--- begin INFORMATION SUPPLIED ---

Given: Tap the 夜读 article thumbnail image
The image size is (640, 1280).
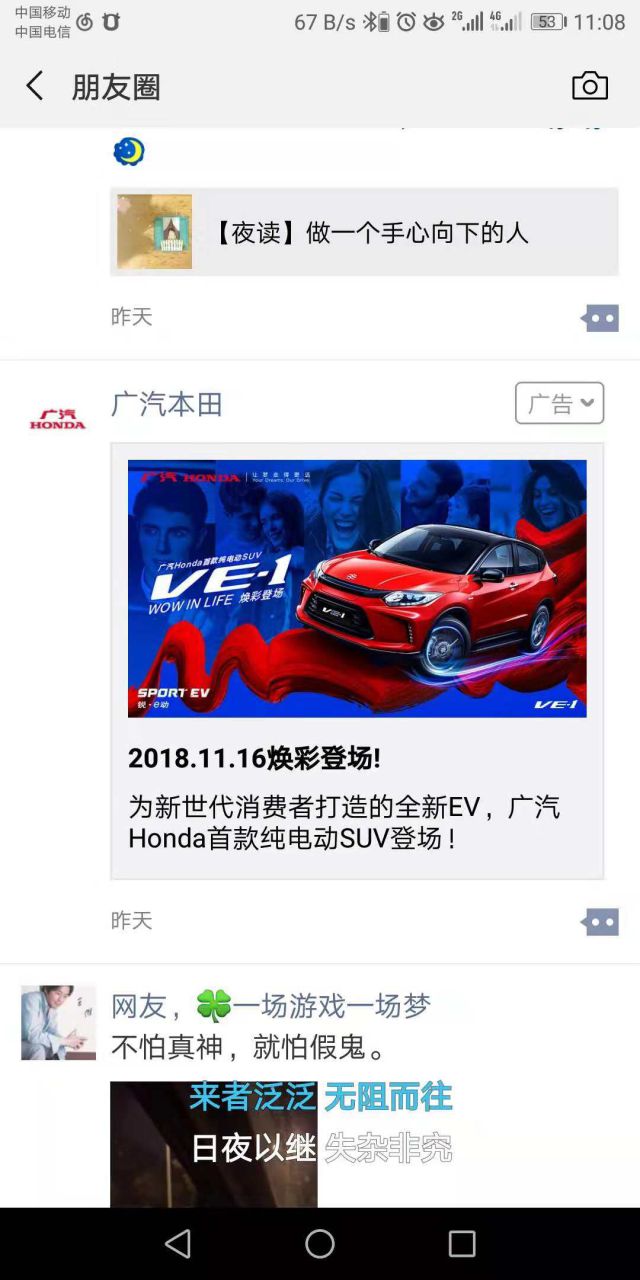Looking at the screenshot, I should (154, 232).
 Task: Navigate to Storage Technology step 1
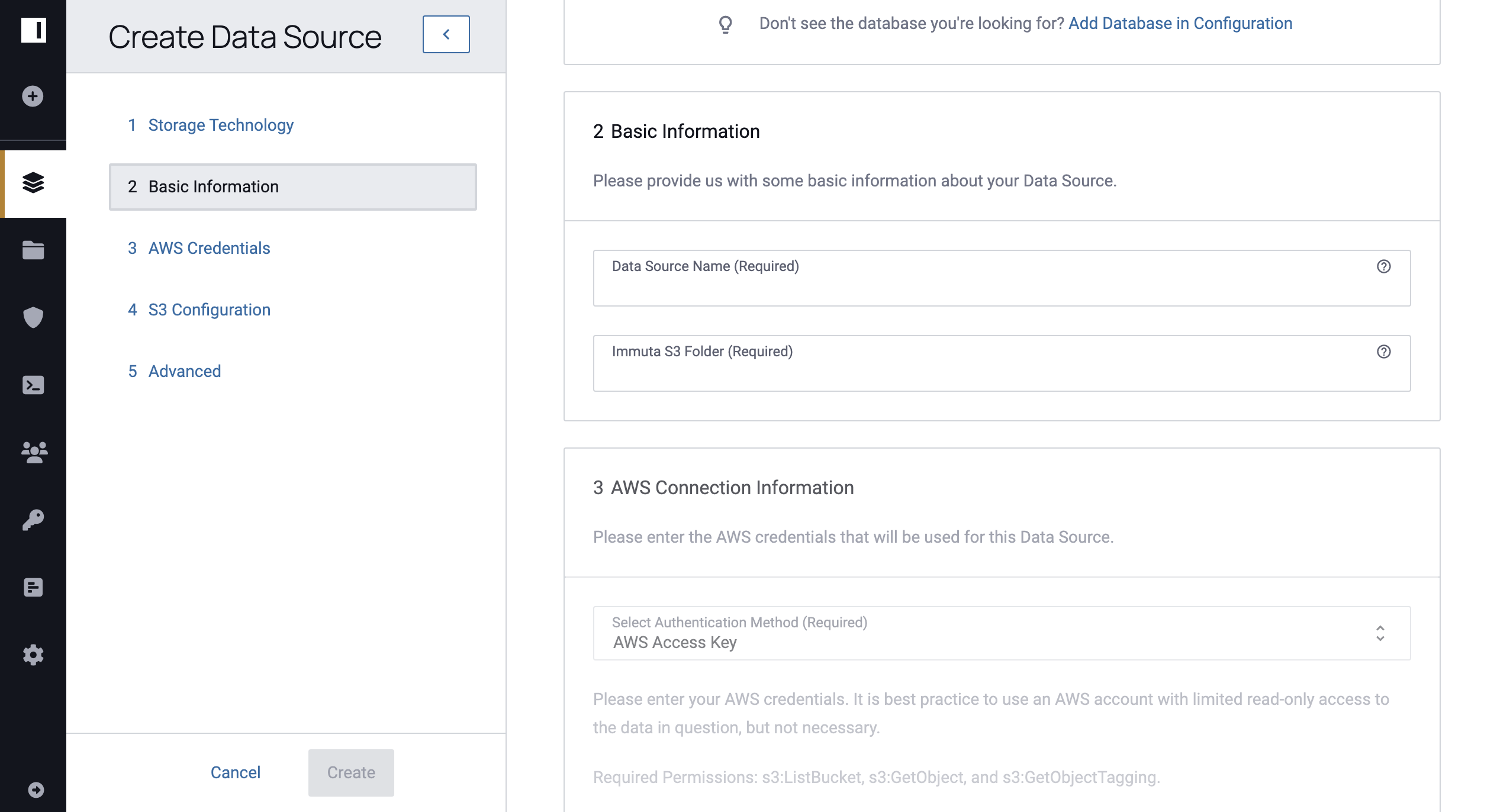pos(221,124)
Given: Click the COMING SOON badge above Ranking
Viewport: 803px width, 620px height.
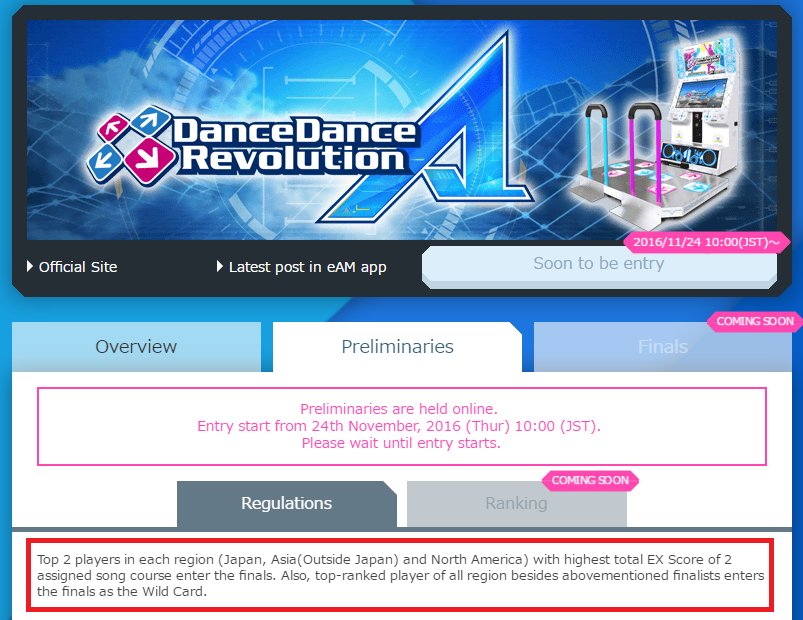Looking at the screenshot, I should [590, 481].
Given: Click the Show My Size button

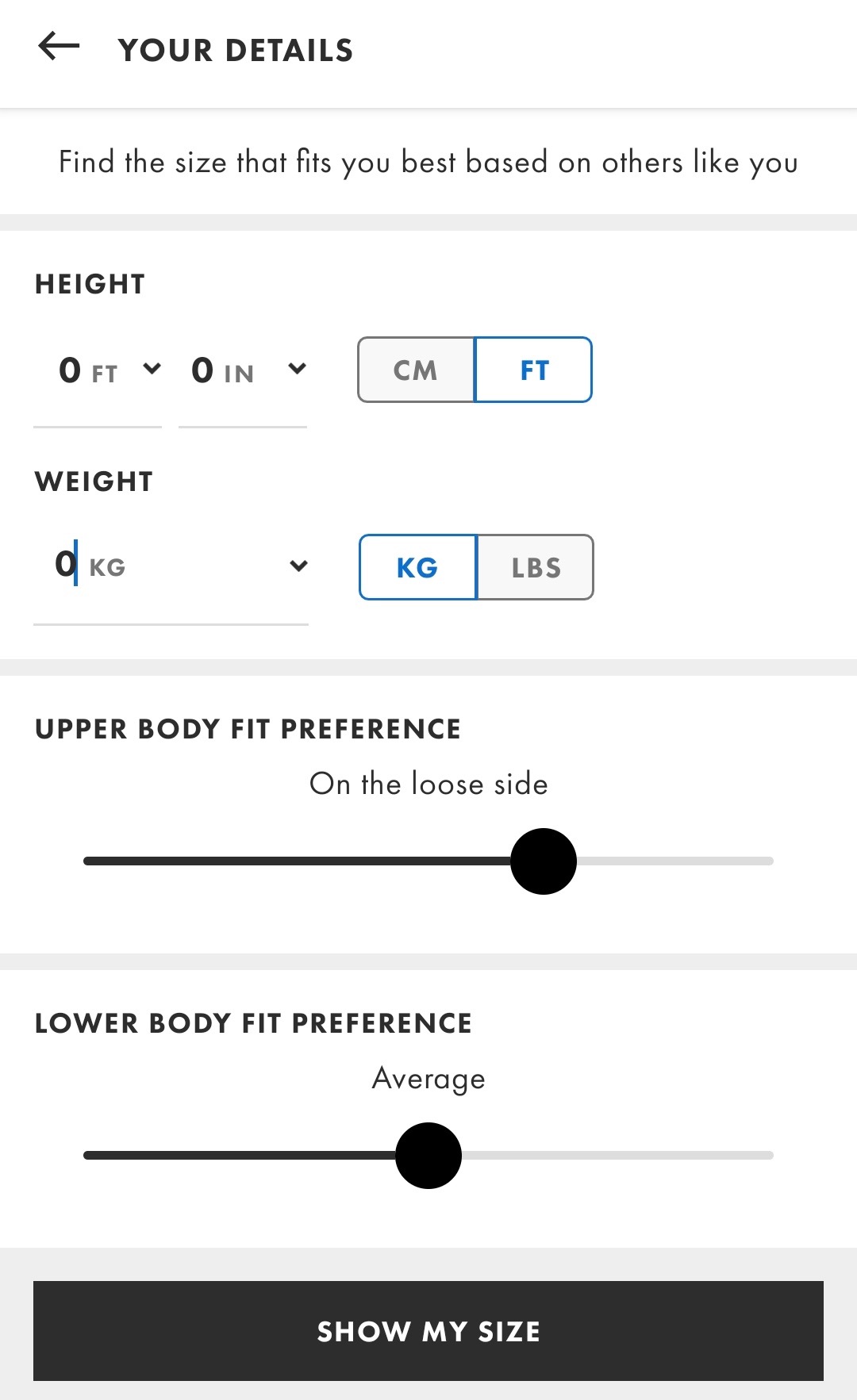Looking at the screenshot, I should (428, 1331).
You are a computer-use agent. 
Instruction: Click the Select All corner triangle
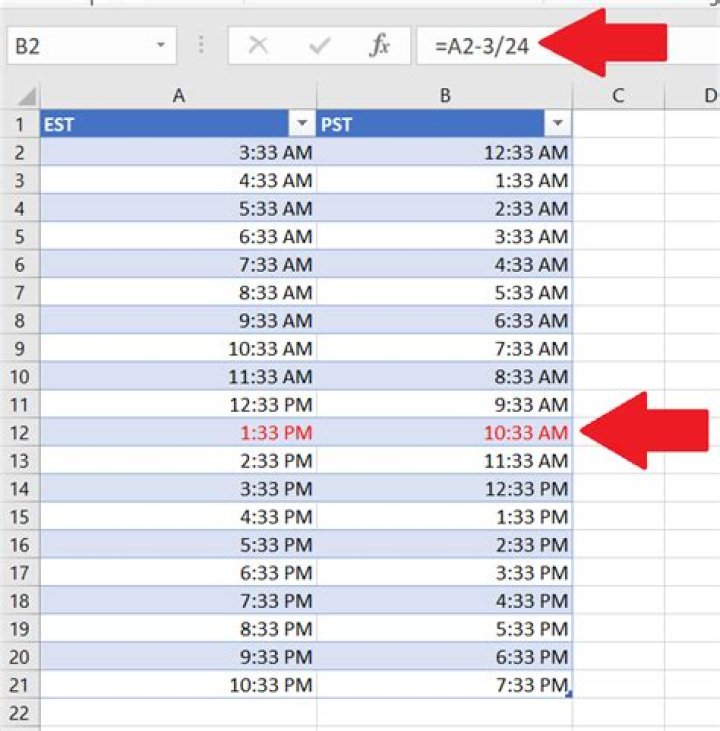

--- end INFORMATION SUPPLIED ---
--- begin INFORMATION SUPPLIED ---

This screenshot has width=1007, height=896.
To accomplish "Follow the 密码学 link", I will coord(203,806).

--- end INFORMATION SUPPLIED ---
--- begin INFORMATION SUPPLIED ---

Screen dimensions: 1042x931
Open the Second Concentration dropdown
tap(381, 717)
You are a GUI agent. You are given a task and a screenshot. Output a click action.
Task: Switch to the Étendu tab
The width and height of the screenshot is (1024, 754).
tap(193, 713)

--- end INFORMATION SUPPLIED ---

» **AIM OF THE TASK**:
Return each line of the records above that contains the string "width", treating uppercase and lowercase letters as distinct.

» **COMPLETED EXERCISE**:
Viewport: 803px width, 620px height.
This screenshot has width=1007, height=896.
The width and height of the screenshot is (1024, 754).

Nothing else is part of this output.